Reduced metabolic activity of encapsulated bacilli in vivo. (a) Relationship of relative light units (RLUs) to CFUs in mid-log phase M. tuberculosis H37Rv-lux grown in vitro. (b) Luciferase activity of hollow fiber–encapsulated M. tuberculosis implanted into mice (HF in vivo) versus hollow fiber–encapsulated M. tuberculosis incubated in vitro (HF in vitro).

Figure 5.

Hollow fiber–encapsulated bacilli are more susceptible to rifampin than to isoniazid. The activities of isoniazid 0.05% in the diet (INH) and rifampin 0.02% in the diet (RIF) against hollow fiber–encapsulated bacilli in vivo are compared with no treatment (Control).

Figure 6.

Formation of granuloma-like lesions surrounding M. tuberculosis–containing hollow fibers. Gross skin lesions surrounding hollow fibers containing liquid broth alone at days 1 (a), 14 (b), and 28 (c), and those containing M. tuberculosis H37Rv-lux at days 1 (d), 14 (e), and 28 (f) after hollow fiber implantation. Histopathology of tissues surrounding hollow fibers containing liquid broth (g–i) and those containing M. tuberculosis H37Rv-lux (j–l) 28 d after hollow fiber implantation (hematoxylin-eosin stain).
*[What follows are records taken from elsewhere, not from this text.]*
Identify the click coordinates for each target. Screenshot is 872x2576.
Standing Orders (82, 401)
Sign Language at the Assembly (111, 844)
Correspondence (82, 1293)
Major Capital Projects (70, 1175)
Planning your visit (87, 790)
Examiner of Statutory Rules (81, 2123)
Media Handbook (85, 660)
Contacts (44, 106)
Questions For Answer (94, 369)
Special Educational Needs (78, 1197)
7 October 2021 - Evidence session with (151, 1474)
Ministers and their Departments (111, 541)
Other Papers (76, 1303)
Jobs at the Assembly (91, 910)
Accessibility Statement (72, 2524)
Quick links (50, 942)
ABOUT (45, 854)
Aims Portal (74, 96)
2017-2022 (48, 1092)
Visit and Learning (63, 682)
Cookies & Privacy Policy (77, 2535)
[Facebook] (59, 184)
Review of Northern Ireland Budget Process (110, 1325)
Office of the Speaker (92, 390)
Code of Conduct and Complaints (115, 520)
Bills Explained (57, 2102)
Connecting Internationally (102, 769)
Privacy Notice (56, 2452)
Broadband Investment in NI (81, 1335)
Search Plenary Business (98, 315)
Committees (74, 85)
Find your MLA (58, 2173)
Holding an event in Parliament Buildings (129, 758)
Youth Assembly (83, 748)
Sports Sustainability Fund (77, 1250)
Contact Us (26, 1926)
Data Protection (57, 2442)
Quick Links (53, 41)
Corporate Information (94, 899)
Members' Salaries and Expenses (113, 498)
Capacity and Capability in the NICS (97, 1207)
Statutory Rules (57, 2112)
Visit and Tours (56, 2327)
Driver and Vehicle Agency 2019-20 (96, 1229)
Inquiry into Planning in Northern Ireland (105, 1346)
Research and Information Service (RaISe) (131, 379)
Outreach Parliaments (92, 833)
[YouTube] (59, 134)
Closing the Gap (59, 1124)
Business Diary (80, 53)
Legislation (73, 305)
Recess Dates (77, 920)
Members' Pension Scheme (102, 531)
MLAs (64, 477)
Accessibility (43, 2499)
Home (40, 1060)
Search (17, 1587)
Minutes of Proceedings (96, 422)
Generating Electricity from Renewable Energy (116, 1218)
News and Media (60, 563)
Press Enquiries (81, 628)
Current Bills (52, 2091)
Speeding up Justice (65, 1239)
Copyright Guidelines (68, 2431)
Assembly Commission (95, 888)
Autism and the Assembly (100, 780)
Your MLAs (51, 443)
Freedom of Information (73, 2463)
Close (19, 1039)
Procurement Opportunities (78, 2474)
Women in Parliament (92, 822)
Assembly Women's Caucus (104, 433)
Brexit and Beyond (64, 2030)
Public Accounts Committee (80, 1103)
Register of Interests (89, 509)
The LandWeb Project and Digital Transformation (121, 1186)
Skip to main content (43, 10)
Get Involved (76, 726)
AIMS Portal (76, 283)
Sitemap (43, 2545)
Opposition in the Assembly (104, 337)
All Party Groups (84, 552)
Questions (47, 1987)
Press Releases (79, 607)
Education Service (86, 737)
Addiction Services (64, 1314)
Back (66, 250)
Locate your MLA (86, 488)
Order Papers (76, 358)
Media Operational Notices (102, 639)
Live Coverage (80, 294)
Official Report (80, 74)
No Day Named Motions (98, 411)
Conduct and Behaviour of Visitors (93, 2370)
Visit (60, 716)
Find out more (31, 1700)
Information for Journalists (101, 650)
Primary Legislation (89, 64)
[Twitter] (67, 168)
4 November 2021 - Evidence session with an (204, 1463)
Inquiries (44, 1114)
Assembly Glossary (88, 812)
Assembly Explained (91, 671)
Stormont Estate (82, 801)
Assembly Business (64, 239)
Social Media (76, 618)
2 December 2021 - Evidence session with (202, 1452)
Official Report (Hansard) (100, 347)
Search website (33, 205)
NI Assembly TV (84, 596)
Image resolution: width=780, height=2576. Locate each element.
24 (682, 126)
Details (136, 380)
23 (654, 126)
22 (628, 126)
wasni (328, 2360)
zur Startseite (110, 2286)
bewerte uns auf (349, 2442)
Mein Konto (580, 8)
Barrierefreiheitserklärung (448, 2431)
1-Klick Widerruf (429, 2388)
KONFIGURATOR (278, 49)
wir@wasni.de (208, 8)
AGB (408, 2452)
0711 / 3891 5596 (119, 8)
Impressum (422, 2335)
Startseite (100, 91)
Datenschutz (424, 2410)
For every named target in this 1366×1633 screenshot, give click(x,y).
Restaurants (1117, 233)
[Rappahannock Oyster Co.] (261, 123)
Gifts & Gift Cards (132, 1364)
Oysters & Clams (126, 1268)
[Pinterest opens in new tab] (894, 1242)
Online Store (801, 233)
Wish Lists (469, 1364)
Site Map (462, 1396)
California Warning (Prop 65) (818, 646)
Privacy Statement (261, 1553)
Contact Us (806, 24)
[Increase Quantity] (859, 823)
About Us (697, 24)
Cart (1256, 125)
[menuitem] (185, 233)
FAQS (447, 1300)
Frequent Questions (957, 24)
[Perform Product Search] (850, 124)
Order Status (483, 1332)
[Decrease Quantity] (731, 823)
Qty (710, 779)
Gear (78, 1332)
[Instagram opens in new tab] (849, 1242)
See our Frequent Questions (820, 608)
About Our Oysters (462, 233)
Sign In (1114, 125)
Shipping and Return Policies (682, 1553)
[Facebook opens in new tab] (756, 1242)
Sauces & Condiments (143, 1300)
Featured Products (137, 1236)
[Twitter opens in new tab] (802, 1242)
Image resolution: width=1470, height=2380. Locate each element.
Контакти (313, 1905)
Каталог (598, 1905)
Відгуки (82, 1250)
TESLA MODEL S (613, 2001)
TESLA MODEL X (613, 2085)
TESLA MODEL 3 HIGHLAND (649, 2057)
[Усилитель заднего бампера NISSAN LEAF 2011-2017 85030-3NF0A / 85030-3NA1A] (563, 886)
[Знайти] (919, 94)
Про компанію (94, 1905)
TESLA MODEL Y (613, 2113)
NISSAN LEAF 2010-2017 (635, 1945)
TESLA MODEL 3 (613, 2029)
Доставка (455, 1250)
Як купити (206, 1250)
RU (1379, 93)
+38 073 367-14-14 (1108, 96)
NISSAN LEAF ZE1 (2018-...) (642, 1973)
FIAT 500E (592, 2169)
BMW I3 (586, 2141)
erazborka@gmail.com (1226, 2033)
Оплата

Arrows indicate hollow fiber membrane.

Figure 7.

Containment of intrafiber bacillary growth in vivo is immune mediated and IFNγ dependent. Mice implanted with hollow fibers containing M. tuberculosis (HF + M. tb) developed enlarged spleens as measured by mean spleen weight (y axis) as early as 14 d after implantation as compared with mice implanted with fibers containing media (HF control; a). Wild-type BALB-C/J (WT) mice are able to contain the growth of hollow fiber–encapsulated M. tuberculosis to a greater extent than isogenic IFNγ-deficient (IFNγ^−/−) mice 28 d after hollow fiber implantation (b).

Figure 8.

Absence of rel _Mtb-deficient mutant by PCR from a pool of mutants after 21 d of cultivation within mouse granulomas. PCR amplification of the Tn insertion junction (see Online Supplemental Material) reveals presence of the rel _Mtb::Tn mutant in both input (day 1) and output (day 21) pools in hollow fibers incubated in vitro (a), but absence of the mutant in the output pool (day 21) in mouse-implanted hollow fibers (b), suggesting reduced survival of this mutant in vivo. 1, Rv1347 (hypothetical transcriptional regulator); 2, Rv0250 (miscellaneous oxidoreductase); 3, Rv2583c (rel _Mtb); 4, Rv1069 (pra). Hollow fiber–encapsulated wild-type M. tuberculosis CDC 1551 (WT) and rel _Mtb::Tn mutant (RelMtb) grow equally when incubated in hollow fibers in vitro (c), but the latter strain demonstrates significantly reduced survival when hollow fibers are implanted into mice (d).